For distributional derivatives of convolutions, the general identity states: if $T \in \mathcal{D}'(\mathbb{R}^{n+1})$ and $\varphi$ has compact support, then $D^\alpha(T * \varphi) = (D^\alpha T) * \varphi$ for any partial derivative $D^\alpha$. Applying this with $T = E$ and $\varphi = \tilde{f}$, and using the linearity of $\partial_t - \Delta$:
\begin{align*}
(\partial_t - \Delta)(E * \tilde{f}) = ((\partial_t - \Delta)E) * \tilde{f} = \delta * \tilde{f},
\end{align*}
where the last equality uses Claim 1. Since convolution with $\delta$ is the identity ($\delta * \tilde{f} = \tilde{f}$):
\begin{align*}
(\partial_t - \Delta)u = \tilde{f}.

MATERIAL PROVIDED
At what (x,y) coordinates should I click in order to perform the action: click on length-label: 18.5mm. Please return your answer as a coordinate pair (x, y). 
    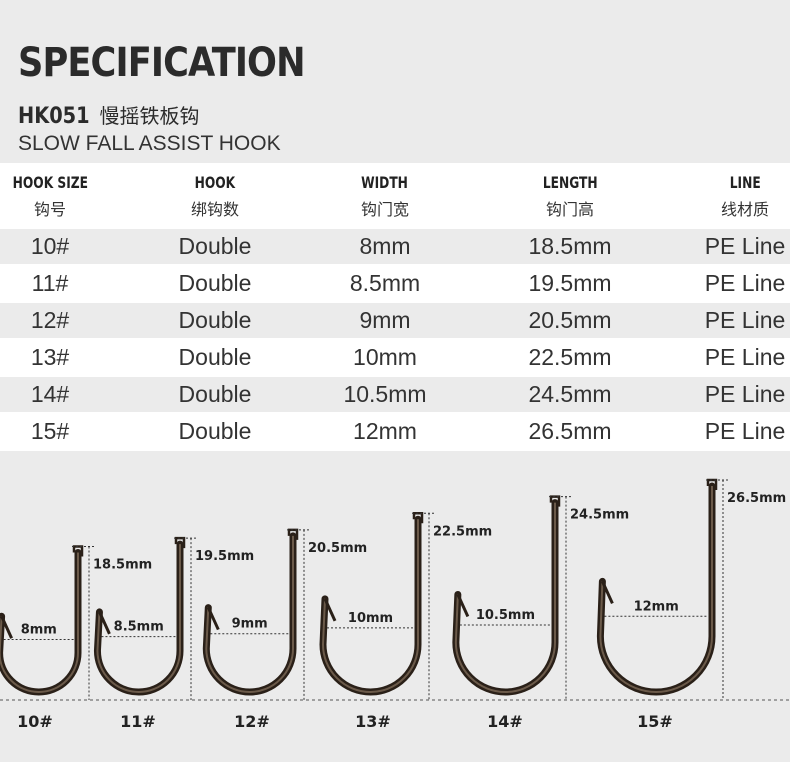
    Looking at the image, I should click on (122, 564).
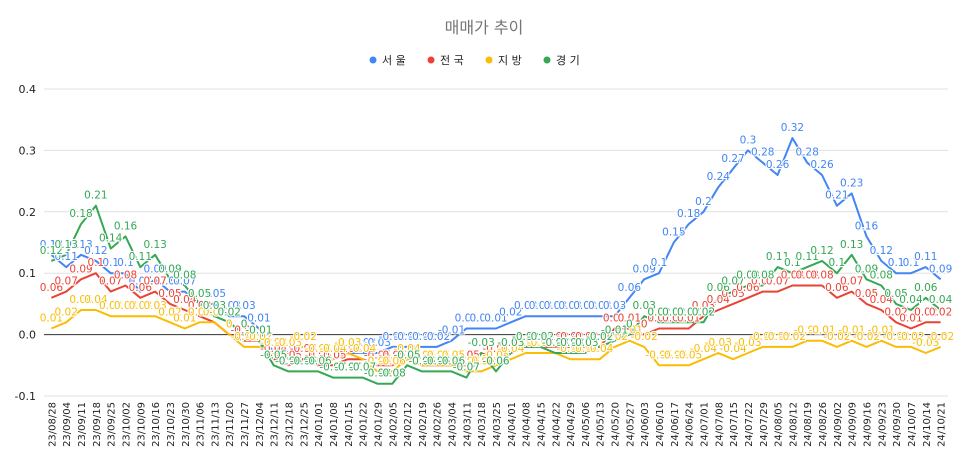  Describe the element at coordinates (586, 424) in the screenshot. I see `x-tick-label: 24/05/06` at that location.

WHAT THIS EXERCISE ASKS
1: Translate this sentence from the passage on derivatives of convolutions into Spanish: "For distributional derivatives of convolutions, the general identity states: if $T \in \mathcal{D}'(\mathbb{R}^{n+1})$ and $\varphi$ has compact support, then $D^\alpha(T * \varphi) = (D^\alpha T) * \varphi$ for any partial derivative $D^\alpha$."
2: In the passage on derivatives of convolutions, what justifies the last equality of the first displayed computation?
3: Decide whether each statement agrees with the passage on derivatives of convolutions. Give yes or no, and quote the words of the passage that settle it.
(a) The general identity requires $\varphi$ to have compact support.
(b) The identity is applied with $T = \delta$.
(c) Convolution with $\delta$ is described as the identity.

WRITTEN ANSWERS
1: Para las derivadas distribucionales de convoluciones, la identidad general establece: si $T \in \mathcal{D}'(\mathbb{R}^{n+1})$ y $\varphi$ tiene soporte compacto, entonces $D^\alpha(T * \varphi) = (D^\alpha T) * \varphi$ para cualquier derivada parcial $D^\alpha$.

2: Claim 1.

3:
(a) Yes: "$\varphi$ has compact support"
(b) No: "Applying this with $T = E$ and $\varphi = \tilde{f}$"
(c) Yes: "convolution with $\delta$ is the identity"